In this study, Llama 3, a recent LLM, showed excellent positive and negative predictive values in identifying gout diagnosis from unstructured (ie, free-text) medical documents of EHRs of a French-speaking tertiary university hospital. Performance was slightly better than a regex-based algorithm. The tested prompt structure appears to be a promising template for accurately detecting specific diseases, facilitating the creation of fast and easy-to-implement registers.
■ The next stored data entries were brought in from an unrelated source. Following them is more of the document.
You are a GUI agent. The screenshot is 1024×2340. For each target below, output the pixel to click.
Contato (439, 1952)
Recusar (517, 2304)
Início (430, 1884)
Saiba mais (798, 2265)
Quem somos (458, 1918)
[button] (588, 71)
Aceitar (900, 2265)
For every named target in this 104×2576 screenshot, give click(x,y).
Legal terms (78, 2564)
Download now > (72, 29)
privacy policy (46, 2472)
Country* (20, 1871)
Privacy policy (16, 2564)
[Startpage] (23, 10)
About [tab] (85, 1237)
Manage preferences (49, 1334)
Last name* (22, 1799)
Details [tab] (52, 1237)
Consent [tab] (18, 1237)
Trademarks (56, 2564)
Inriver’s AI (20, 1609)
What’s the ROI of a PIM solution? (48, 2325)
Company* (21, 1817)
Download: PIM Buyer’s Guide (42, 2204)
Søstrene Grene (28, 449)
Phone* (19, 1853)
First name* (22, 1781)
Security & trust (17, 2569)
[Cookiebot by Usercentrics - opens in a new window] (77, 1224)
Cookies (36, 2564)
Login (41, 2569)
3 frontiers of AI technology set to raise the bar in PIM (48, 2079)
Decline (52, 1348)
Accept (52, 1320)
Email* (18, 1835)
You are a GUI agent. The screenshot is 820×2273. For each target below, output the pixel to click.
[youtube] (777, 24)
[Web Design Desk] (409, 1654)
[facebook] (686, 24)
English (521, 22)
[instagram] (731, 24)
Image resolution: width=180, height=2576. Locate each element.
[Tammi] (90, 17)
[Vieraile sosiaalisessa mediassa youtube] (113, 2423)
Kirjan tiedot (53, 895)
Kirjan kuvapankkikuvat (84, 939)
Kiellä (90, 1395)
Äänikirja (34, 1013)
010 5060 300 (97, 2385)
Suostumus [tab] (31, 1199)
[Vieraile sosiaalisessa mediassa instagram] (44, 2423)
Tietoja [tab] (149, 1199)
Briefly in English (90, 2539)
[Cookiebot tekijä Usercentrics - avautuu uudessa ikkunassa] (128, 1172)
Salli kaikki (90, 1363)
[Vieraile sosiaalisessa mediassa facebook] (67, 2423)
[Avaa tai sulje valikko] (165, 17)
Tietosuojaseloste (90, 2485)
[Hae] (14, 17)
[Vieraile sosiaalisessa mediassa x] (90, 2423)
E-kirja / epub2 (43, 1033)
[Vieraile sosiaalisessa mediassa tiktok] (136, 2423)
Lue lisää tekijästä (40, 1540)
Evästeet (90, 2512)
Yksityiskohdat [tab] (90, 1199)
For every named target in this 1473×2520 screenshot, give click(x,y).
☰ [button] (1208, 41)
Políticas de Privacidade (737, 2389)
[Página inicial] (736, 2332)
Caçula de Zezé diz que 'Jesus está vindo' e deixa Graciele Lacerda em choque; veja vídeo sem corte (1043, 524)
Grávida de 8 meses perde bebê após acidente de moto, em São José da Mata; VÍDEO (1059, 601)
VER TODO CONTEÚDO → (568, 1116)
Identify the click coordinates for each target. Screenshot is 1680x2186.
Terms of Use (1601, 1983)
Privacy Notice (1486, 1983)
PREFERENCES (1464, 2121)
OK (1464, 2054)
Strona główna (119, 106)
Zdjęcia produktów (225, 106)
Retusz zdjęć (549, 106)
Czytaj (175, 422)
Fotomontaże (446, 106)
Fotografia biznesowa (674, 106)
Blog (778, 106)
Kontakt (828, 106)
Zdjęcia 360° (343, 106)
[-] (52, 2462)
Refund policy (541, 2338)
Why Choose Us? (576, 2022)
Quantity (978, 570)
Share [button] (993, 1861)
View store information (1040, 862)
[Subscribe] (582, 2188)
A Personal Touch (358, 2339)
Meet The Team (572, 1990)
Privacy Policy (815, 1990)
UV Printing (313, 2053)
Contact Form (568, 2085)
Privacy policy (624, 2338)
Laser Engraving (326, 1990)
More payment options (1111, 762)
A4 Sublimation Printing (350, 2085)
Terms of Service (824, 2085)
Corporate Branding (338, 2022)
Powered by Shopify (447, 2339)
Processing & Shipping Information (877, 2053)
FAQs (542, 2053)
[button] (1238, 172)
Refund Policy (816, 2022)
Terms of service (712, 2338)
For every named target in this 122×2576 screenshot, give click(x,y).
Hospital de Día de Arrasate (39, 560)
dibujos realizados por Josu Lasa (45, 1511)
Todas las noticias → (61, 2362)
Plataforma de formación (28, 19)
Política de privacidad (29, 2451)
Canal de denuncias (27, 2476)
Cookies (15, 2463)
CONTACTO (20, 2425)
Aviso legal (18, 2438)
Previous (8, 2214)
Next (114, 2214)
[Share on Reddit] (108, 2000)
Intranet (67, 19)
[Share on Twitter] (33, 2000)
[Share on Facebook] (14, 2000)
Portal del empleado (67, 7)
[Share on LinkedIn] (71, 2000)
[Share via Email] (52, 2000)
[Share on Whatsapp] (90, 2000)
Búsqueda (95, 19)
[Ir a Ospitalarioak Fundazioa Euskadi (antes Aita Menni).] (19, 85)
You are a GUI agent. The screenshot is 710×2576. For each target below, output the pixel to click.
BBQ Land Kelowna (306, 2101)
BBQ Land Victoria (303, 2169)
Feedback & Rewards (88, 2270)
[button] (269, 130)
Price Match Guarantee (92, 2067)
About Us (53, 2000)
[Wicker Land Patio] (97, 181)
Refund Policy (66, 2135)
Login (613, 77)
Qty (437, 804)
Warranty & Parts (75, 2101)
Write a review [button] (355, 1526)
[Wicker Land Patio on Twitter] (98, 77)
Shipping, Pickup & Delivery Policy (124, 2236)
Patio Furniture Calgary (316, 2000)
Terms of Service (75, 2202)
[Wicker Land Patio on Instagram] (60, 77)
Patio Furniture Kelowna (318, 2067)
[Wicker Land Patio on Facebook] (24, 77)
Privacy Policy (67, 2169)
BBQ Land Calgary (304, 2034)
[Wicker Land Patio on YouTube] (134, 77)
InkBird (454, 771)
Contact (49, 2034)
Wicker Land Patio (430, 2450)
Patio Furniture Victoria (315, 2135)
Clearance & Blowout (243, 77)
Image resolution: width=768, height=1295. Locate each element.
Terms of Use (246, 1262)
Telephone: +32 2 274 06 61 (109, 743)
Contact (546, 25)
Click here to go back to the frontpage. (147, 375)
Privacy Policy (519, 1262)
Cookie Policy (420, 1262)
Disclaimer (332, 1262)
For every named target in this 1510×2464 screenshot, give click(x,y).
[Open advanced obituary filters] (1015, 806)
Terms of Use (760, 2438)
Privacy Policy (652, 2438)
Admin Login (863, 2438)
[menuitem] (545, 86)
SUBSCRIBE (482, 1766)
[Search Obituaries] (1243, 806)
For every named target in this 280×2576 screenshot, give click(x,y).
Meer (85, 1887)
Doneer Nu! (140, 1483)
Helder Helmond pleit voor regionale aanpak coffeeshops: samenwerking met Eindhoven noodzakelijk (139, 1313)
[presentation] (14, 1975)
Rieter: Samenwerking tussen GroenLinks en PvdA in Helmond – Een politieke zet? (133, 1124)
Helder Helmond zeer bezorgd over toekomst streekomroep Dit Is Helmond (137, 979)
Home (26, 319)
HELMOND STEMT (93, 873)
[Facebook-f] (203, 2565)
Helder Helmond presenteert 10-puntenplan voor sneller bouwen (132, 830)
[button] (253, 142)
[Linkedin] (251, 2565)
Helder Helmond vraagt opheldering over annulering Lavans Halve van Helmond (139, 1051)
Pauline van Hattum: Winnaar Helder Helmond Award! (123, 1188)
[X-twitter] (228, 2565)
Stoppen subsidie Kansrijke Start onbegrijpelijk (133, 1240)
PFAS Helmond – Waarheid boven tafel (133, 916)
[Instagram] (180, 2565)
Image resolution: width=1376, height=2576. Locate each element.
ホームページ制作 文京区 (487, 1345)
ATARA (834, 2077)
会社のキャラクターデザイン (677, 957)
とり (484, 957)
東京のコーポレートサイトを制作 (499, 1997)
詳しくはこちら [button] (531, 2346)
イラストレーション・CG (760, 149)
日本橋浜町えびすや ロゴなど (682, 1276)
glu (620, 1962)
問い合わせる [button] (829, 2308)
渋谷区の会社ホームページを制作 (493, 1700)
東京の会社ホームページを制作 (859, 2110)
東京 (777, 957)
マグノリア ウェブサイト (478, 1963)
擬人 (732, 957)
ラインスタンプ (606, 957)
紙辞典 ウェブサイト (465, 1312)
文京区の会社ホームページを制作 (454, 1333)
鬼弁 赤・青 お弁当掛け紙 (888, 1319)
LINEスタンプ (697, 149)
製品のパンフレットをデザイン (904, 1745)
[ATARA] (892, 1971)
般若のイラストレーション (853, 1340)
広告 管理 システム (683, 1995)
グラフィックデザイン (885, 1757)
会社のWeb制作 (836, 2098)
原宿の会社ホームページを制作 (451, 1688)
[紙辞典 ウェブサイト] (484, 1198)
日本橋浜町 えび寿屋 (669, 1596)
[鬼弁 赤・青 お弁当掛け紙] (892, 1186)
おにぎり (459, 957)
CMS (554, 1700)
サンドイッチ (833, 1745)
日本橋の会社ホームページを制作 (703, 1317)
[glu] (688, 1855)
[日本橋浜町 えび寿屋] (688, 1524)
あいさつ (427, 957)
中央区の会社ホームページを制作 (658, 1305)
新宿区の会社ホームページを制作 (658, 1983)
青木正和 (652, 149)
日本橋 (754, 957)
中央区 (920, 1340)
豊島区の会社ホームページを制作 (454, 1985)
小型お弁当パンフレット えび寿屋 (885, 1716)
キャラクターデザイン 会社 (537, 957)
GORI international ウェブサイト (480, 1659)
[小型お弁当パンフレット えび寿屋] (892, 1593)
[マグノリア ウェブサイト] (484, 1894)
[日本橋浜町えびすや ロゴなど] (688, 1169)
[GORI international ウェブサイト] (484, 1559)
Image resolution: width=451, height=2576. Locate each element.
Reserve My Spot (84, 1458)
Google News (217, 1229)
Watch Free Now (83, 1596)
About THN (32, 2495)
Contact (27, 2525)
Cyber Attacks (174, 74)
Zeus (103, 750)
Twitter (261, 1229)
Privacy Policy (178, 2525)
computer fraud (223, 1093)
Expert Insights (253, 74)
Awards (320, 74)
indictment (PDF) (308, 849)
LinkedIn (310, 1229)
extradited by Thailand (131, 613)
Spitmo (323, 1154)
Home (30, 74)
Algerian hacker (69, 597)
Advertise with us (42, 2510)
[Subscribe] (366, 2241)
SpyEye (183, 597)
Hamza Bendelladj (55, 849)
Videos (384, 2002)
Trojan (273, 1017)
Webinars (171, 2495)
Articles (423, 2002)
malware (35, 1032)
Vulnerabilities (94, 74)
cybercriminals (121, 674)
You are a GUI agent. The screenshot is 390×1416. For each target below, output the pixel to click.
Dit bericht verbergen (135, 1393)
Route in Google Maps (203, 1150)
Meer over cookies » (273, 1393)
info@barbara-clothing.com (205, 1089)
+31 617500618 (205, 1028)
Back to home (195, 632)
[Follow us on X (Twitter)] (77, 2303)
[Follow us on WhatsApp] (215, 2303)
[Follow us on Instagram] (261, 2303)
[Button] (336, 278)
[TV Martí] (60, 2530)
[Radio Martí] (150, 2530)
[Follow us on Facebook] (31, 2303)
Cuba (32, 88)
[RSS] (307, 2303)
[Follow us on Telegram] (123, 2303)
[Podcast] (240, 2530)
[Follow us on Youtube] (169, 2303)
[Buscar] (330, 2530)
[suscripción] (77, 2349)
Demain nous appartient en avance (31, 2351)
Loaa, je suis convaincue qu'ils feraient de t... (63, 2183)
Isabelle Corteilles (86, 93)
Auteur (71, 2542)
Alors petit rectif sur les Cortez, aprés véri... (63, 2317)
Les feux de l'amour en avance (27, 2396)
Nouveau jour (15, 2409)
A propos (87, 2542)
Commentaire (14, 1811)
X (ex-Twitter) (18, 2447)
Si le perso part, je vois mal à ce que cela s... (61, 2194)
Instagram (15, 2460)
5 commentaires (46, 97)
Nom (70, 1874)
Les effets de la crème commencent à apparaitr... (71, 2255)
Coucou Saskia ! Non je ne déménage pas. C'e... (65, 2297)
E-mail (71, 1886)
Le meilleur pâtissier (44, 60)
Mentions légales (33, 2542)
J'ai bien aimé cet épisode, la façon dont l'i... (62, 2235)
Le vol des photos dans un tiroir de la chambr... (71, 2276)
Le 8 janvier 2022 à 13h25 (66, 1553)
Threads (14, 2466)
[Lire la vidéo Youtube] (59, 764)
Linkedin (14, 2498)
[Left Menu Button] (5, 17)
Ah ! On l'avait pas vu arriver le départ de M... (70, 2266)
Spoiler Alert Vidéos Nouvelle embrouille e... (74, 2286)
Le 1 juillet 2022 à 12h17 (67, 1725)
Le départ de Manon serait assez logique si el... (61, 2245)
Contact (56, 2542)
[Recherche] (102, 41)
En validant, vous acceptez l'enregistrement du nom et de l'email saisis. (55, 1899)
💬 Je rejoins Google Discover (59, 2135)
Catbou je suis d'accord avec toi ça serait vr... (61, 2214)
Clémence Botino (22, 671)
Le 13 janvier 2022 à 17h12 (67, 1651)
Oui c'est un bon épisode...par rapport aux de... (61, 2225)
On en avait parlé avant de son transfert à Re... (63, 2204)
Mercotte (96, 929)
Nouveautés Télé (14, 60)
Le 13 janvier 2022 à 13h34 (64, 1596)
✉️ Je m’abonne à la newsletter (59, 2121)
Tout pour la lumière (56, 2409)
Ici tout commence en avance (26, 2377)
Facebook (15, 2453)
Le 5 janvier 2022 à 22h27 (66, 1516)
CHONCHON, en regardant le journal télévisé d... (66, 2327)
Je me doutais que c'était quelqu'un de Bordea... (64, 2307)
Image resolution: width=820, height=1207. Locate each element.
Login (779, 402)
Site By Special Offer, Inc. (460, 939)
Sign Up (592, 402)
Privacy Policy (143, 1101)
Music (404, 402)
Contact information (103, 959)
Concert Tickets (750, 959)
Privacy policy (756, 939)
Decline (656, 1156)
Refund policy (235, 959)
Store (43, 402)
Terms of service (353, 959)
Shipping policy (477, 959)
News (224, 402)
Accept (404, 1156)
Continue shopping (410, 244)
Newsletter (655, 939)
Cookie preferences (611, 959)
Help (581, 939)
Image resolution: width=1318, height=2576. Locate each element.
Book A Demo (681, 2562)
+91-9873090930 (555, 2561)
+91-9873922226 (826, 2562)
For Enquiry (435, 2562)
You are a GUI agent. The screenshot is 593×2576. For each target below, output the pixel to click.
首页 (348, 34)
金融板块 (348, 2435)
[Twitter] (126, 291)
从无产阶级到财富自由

Previous studies using natural language technique with or without machine learning have been made to detect gout flare, but prior to or without the use of new LLM.^{16 17} A recent study, using a protected health information compliant form of GPT-4 which extracted hepatological imaging report data from an EHR, showed a similar accuracy,⁶ while the use of LLM to classify injuries showed close to perfect classification capabilities.⁷

The technique based on regular expressions performed well but required iterative adaptations of the different tests to appropriately reject false positive outcome. For such technique, the transposition to another disease will be language and context dependent, and thus remain time-consuming. Although the LLM techniques also needed some iterative works to adapt the prompt and the temperature parameter to obtain proper outputs, the sensitivity study showed that it is robust over a large range of parameter values. Our validation using the proposed framework to detect another disease diagnosis confirms its versatility. It may allow easy implementation in other language or for another condition without expensive tuning. The fact that the LLM algorithm had a great performance using only a two-category output, that is without the need to describe the different situation that could lead to false positive, is clearly an advantage. The slightly lower PPV obtained for the validation dataset when compared with the testing one can be explained by the fact that CPPD in our EHR documents was frequently evocated in differential diagnosis lists, a situation for which the gold standard did not consider it as a diagnosis, but the LLM tended to do so.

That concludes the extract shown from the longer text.